05 Aug 2019
Research into the genetics of mental disorders, such as schizophrenia, Alzheimer’s disease and depression, may help diagnosis and treatment. This report considers the ethical concerns raised, for example, around reproductive decisions and stigma.
This report examines the ethical issues that may arise in the course of genetic research into mental disorders and in the application of that research in clinical and other settings. Some of these issues arise because the conditions are genetic, and others because they relate to mental disorders.
A broad and humanistic perspective may be considered to have two basic ethical requirements: respect for human beings and human dignity, and the limitation of harm to, and suffering of, all human beings.
The Working Party considered both rare single gene disorders, focusing on the examples of Huntington’s disease and early onset Alzheimer’s disease, and common mental disorders, such as schizophrenia and the more common late onset form of Alzheimer’s disease, influenced by susceptibility genes and by environmental factors.

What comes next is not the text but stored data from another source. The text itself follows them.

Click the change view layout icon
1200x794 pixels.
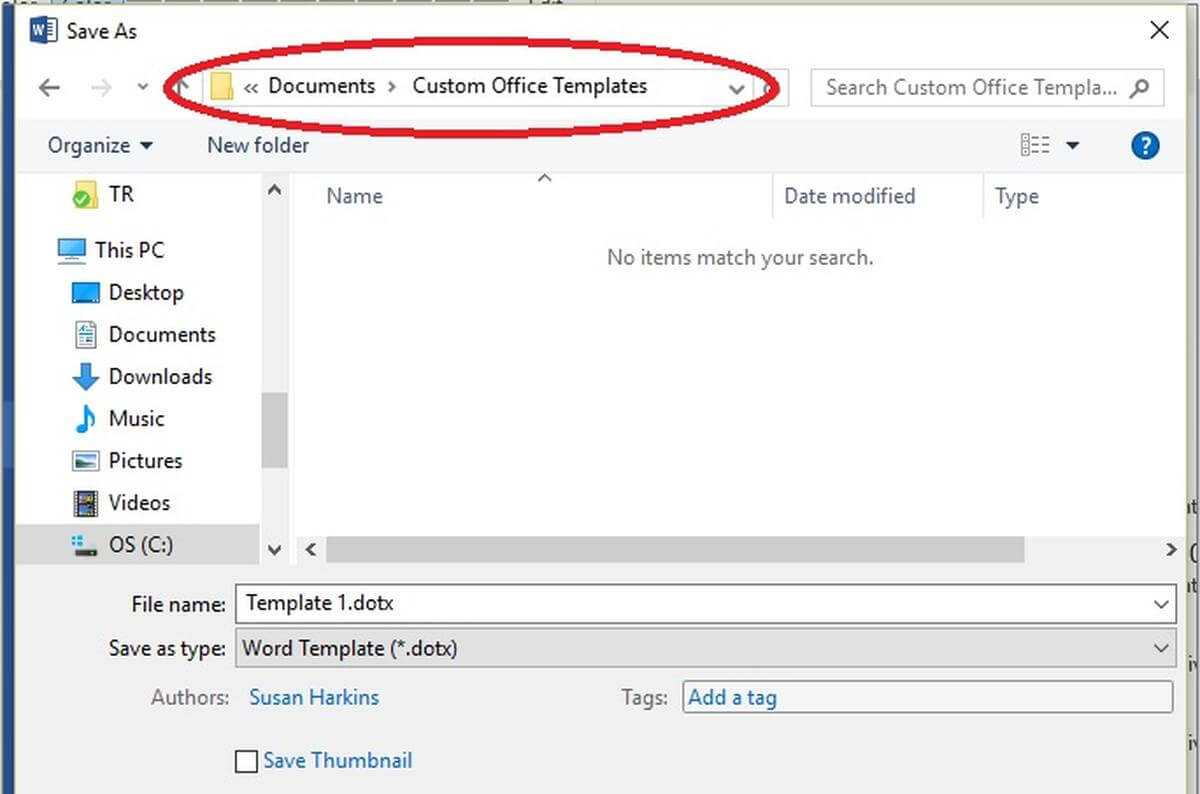pyautogui.click(x=1035, y=146)
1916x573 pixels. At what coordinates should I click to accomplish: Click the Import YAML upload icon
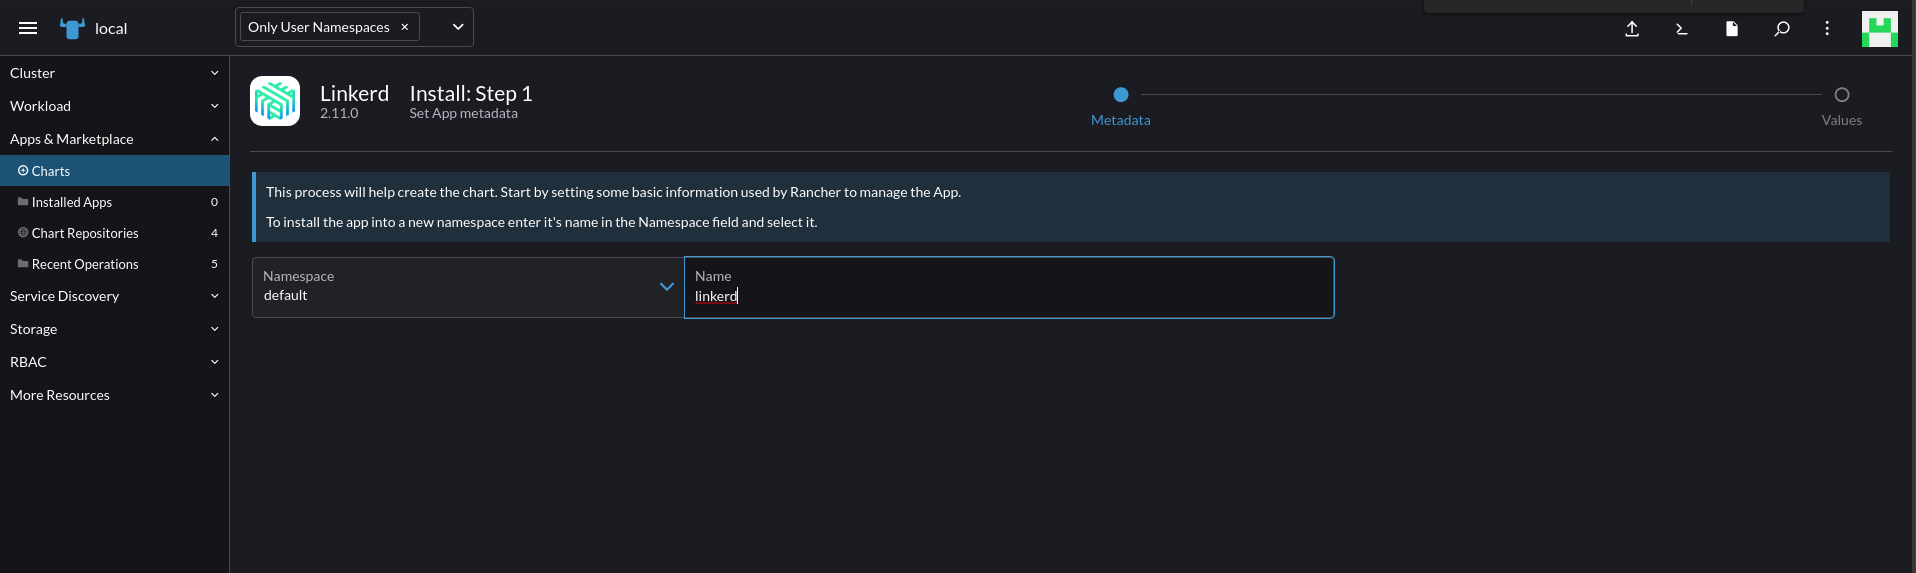coord(1632,29)

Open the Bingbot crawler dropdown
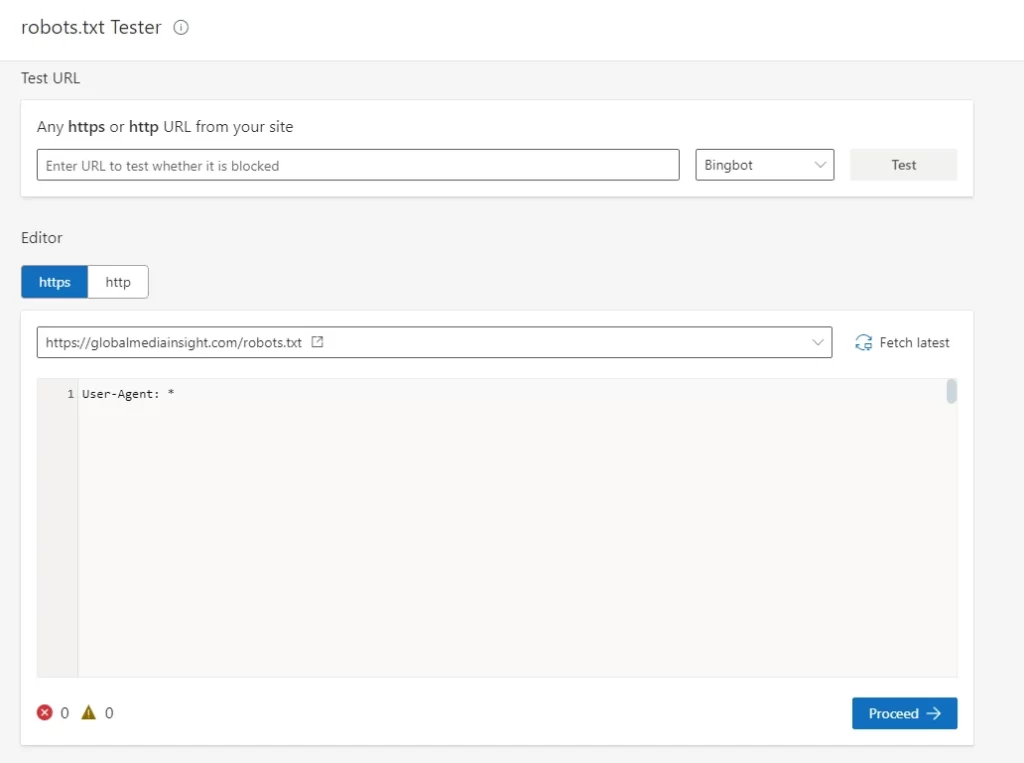point(764,165)
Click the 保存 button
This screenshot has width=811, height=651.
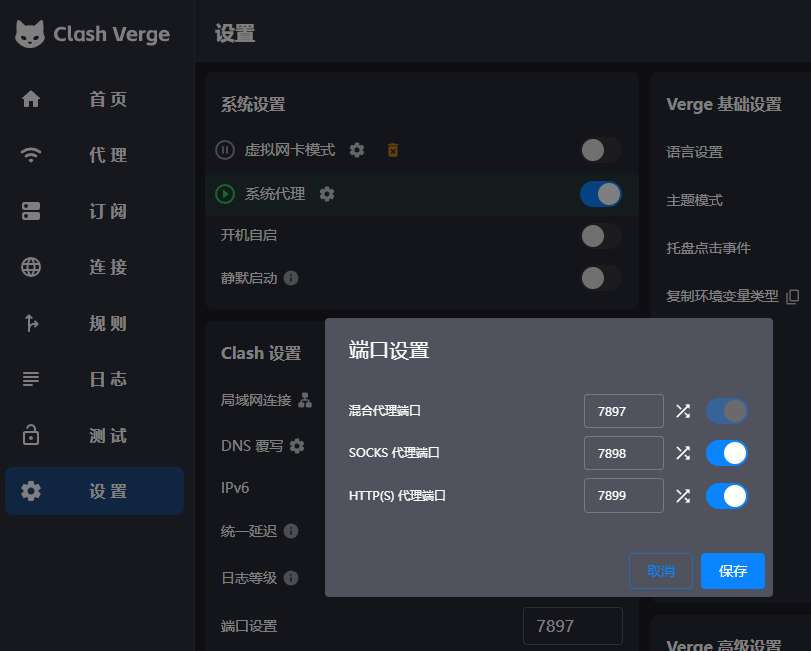(732, 571)
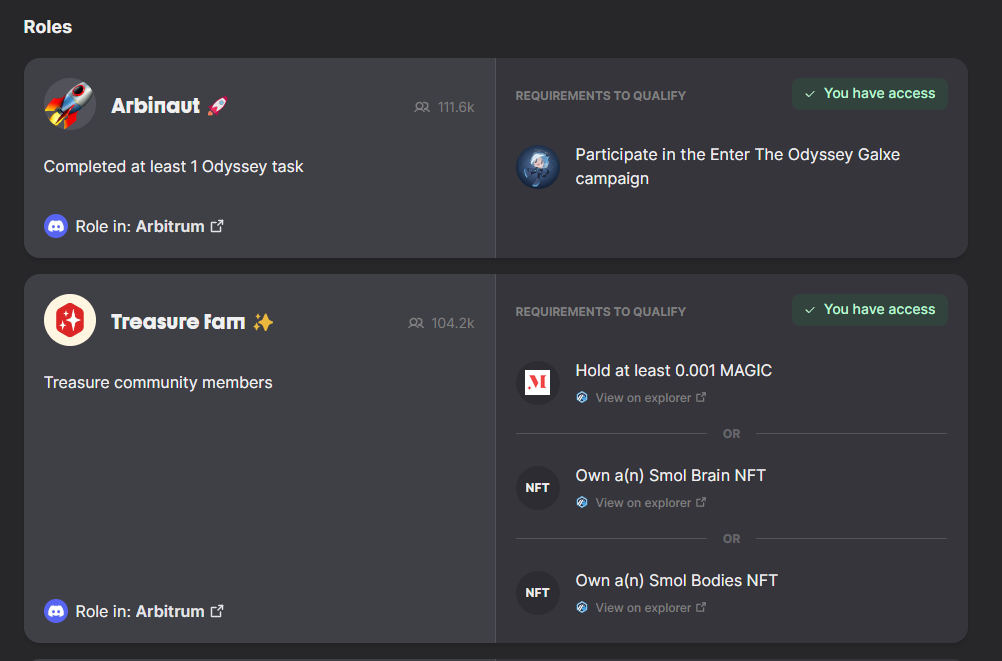Image resolution: width=1002 pixels, height=661 pixels.
Task: Click the Arbinaut rocket role avatar
Action: coord(70,104)

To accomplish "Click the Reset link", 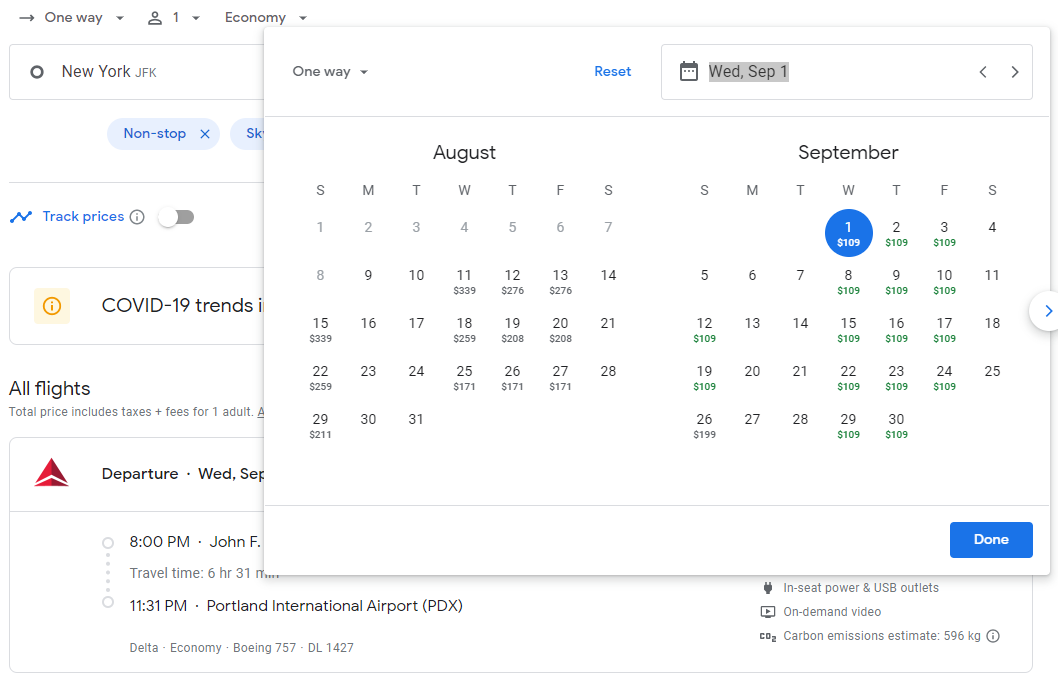I will tap(612, 72).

The ethical issues associated with mental disorders concern the implications for reproductive decisions, the stigma associated with mental disorders and the fact that some disorders may impair the capacity to make decisions.
The Working Party concluded that genetic tests will not be particularly useful in the near future in diagnosing mental disorders with more complex causes, for prenatal diagnosis or for population screening. It is more probable that identifying genes involved in susceptibility to common mental disorders will lead to the development of more effective drug treatments.
Even if a number of susceptibility genes were identified for a particular disorder, the Report concluded that, without an understanding of their interaction, they would not be adequate for predicting individual risk in a clinical setting.
The Working Party recommended that genetic testing for susceptibility genes which offer relatively low predictive or diagnostic certainty be discouraged, unless there is a clear medical benefit to the patient. The genetic testing of children requires special safeguards and the Working Party recommended that predictive genetic testing and testing for carrier status for mental or indeed other disorders in children be strongly discouraged. The report also drew attention to the fact that genetic testing for mental and other disorders in adoption raises important and complex issues which require appropriate guidance.
While the best safeguard against new eugenic pressures is freely given, properly informed consent, guidelines for the establishment and maintenance of genetic registers are needed. The report recommended that the confidential nature of genetic information be maintained but recognised that, exceptionally, disclosure might be justified. Recommendations were also made about the use of genetic information in insurance and employment.
For most people with a mental disorder, arrangements about consent to research participation should not be any different from those required by others. However, for those who were only intermittently competent, consent should be sought only when they were competent. For the incompetent, participation in non-therapeutic research is considered to be ethical, subject to strict safeguards.